Day 7 Knee and elbow joints have developed and digits are beginning to appear. The heart is now enclosed in a tiny thoracic cavity.
Day 9-10 The structures around the eye continue to develop, such as the eyelids. By Day 10, feathers are developing and the beak has grown and hardened. All these developments are still tiny. If you candle around this time, you’ll see well-developed blood vessels.
Days 13-14 Weighing in at 7.39 grams, the original tiny blob has doubled its weight over 15 times! The claws are developing and the embryo is moving again — toward hatching position. Candling will reveal that the egg space is more than half filled by the embryo, and light doesn’t penetrate the dark area.
Days 18-19 The yolk sac is gradually being drawn into the embryo’s body, providing nutrients that the chick will need upon hatching.
Days 20-21 If you candle at this stage, you’ll see that there is a membrane all the way around the embryo. By Day 21, you may also notice some internal “pipping”, where the embryo is using its beak to poke through the membrane and is now breathing the air in the air sac.
After 21 days, the embryo pushes its beak through the air sac while the allantois dries up as the embryo starts to use its lung to breathe. Using the “egg tooth” or sharp horny structure on the upper beak, the embryo pips or pecks at the shell. Once the shell has been pierced, the chick will now be breathing outside air, and will start to “zip” or break open the shell enough to flop out. The whole process of pipping and zipping can take 12 to 18 hours. Try not to handle the egg during this process as the embryo has carefully positioned itself to be able to escape.
When To Candle
Limit your candling. While it’s terribly tempting to take lots of peeks, the less you handle the eggs, the better. It’s generally recommended not to candle a single more than two or three times: once before placing an egg into the incubator, at seven days to check for development, and at 18 days to make sure that only viable eggs go into a hatcher, or when you shut the incubator down to maintain humidity. That first check lets you look for any micro-cracks in the shell that could lead to contamination of the embryo.

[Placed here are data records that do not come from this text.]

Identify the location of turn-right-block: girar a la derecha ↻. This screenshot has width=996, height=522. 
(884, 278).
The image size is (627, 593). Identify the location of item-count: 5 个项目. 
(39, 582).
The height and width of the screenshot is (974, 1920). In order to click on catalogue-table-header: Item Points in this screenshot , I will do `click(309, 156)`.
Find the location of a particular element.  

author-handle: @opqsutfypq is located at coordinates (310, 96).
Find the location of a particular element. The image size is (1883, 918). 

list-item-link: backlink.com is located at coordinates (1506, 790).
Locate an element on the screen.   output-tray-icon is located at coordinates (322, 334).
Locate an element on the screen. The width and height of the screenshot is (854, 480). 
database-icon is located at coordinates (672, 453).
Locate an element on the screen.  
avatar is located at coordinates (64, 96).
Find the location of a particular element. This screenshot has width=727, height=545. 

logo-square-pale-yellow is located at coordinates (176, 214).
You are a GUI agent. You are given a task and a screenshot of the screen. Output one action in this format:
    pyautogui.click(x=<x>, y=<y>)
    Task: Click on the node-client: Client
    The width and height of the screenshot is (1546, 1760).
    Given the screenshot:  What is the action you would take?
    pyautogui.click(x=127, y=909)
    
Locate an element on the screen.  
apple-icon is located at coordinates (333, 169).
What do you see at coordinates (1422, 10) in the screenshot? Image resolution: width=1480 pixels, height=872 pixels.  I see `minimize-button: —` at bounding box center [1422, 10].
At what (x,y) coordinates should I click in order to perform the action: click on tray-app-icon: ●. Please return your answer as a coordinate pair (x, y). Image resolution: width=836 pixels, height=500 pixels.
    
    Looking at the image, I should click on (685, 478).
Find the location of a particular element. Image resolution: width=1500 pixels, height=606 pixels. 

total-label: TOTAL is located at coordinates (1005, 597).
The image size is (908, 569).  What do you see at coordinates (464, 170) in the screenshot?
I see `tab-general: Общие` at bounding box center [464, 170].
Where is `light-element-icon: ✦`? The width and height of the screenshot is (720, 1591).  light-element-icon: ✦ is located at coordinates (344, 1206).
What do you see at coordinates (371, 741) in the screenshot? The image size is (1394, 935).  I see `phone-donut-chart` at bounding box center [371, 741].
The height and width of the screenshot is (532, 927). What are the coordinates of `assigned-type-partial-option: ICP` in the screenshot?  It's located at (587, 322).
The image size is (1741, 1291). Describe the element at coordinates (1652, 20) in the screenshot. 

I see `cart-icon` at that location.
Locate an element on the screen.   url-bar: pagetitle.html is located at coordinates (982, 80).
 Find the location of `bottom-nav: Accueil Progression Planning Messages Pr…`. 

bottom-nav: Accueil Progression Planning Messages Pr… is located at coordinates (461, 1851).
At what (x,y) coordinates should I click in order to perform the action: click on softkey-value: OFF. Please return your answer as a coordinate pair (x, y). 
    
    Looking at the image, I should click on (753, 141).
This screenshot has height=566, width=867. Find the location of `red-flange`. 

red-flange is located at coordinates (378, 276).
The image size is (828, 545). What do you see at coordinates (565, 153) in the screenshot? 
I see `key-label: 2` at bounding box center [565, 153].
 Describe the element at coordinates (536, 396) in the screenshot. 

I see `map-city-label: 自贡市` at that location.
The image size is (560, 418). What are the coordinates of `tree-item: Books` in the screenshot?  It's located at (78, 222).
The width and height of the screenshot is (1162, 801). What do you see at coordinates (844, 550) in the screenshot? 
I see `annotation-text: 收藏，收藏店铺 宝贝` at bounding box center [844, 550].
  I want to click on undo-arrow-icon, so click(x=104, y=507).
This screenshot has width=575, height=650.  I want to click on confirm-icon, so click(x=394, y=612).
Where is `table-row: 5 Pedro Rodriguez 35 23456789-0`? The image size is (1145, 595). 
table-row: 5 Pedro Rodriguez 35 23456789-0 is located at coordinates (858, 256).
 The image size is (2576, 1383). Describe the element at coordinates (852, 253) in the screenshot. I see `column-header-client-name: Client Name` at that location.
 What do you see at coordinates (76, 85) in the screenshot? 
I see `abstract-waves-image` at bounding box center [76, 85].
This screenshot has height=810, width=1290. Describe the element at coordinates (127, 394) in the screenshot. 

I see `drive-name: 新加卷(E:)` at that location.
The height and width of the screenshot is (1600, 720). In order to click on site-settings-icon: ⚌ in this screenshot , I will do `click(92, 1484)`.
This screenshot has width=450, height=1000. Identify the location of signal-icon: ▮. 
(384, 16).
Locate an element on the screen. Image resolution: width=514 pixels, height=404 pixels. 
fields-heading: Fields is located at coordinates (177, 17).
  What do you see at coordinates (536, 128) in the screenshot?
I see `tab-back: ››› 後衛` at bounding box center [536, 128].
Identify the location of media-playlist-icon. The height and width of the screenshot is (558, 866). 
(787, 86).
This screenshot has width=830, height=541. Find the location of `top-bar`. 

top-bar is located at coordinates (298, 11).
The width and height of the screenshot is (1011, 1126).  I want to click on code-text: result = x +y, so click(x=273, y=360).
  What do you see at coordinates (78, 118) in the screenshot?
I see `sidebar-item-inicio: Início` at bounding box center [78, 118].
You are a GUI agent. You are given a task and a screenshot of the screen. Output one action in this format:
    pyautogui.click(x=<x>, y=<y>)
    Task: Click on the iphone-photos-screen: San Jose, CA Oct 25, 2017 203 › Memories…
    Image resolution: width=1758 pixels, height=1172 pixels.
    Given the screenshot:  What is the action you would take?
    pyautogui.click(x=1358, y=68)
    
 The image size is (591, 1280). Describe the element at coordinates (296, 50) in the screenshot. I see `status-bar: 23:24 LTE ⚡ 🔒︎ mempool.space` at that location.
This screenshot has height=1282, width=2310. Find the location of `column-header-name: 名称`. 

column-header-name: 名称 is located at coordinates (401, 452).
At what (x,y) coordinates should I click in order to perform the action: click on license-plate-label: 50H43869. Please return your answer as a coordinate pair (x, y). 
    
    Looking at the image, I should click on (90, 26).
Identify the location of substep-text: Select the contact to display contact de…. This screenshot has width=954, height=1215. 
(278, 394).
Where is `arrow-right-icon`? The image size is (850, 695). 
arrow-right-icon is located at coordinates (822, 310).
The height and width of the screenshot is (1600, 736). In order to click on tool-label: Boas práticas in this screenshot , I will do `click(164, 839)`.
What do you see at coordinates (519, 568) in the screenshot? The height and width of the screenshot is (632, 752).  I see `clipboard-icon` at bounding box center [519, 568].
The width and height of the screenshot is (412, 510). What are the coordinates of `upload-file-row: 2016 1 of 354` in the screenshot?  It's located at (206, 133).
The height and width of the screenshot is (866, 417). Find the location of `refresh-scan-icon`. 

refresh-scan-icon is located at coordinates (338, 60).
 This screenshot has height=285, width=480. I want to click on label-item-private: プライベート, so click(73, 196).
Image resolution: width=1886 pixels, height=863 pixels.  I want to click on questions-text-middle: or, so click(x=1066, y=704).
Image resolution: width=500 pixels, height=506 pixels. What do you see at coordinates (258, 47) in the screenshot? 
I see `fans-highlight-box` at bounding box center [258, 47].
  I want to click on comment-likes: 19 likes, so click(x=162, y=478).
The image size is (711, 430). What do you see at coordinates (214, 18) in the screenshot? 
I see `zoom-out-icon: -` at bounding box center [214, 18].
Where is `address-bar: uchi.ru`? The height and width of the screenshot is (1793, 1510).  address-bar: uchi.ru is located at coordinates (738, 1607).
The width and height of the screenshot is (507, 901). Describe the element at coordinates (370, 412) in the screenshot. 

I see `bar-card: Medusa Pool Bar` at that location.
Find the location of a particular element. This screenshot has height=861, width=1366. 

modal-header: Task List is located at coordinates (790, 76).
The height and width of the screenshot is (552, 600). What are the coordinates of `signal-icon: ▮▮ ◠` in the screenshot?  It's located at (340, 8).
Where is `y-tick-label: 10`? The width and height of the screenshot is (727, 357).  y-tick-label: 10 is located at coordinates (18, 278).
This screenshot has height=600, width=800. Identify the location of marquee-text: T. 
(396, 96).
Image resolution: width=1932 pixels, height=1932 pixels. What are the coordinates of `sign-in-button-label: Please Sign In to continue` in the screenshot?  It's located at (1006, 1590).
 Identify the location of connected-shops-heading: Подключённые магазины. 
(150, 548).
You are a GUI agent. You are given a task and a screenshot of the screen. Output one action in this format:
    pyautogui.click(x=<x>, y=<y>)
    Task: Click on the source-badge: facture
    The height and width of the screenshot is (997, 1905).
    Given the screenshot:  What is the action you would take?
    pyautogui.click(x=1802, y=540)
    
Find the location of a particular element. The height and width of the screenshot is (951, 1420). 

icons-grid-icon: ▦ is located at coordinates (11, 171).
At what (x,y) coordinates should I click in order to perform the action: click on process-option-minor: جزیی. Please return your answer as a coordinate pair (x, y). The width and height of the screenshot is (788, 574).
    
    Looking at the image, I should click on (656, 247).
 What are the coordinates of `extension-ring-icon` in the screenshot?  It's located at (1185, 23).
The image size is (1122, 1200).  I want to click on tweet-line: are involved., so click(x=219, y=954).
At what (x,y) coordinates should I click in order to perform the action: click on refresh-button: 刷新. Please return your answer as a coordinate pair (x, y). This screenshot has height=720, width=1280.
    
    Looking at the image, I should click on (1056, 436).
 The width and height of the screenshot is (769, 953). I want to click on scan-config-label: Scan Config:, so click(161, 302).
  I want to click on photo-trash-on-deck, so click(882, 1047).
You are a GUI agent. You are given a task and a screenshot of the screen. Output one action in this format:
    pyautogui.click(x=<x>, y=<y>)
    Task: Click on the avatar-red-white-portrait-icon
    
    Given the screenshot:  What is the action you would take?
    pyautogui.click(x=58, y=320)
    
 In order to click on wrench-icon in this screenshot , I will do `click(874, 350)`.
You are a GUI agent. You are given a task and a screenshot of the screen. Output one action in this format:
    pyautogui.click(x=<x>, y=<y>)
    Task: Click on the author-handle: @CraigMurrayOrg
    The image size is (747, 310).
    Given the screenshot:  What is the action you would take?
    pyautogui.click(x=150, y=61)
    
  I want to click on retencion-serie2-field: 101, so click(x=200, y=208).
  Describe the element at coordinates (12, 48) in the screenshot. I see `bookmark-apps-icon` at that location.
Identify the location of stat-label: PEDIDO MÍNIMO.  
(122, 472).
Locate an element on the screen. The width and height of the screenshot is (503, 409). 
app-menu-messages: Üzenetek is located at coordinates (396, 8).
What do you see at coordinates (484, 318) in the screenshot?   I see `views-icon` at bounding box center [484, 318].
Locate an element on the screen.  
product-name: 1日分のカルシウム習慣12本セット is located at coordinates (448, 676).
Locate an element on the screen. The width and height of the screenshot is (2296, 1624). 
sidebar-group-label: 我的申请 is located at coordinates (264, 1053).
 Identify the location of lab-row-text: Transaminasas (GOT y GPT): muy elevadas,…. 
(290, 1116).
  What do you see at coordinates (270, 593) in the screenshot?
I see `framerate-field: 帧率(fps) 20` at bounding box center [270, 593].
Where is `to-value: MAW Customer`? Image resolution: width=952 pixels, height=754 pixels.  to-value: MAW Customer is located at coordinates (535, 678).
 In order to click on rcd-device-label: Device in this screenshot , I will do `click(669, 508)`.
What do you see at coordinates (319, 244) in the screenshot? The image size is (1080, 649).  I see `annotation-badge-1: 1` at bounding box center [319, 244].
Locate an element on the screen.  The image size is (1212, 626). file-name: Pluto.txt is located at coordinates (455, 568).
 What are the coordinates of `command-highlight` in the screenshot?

If you’ve never candled before, you can practice on unfertilized eggs, to get used to handling the delicate ovoid and not pressing the light too hard against it. Oh, and you’ll want to watch a bunch of YouTube videos to learn different techniques.
Dispose of any eggs that look cloudy or have a brownish tinge. After you have set the eggs to be incubated, if you have any doubts about how an egg is looking the first time you candle it, leave it for a couple of days and try again. You’ll rapidly train your eye to see the veins and embryo earlier to know which eggs are viable.
Carla Tilghman is an urban chicken lady, raising primarily egg layers. Whether ordering fertilized eggs or working with a farm friend to breed heritage hens, she enjoys the whole incubating experience. In addition to weaving and knitting, she’s the editor of Backyard Poultry magazine.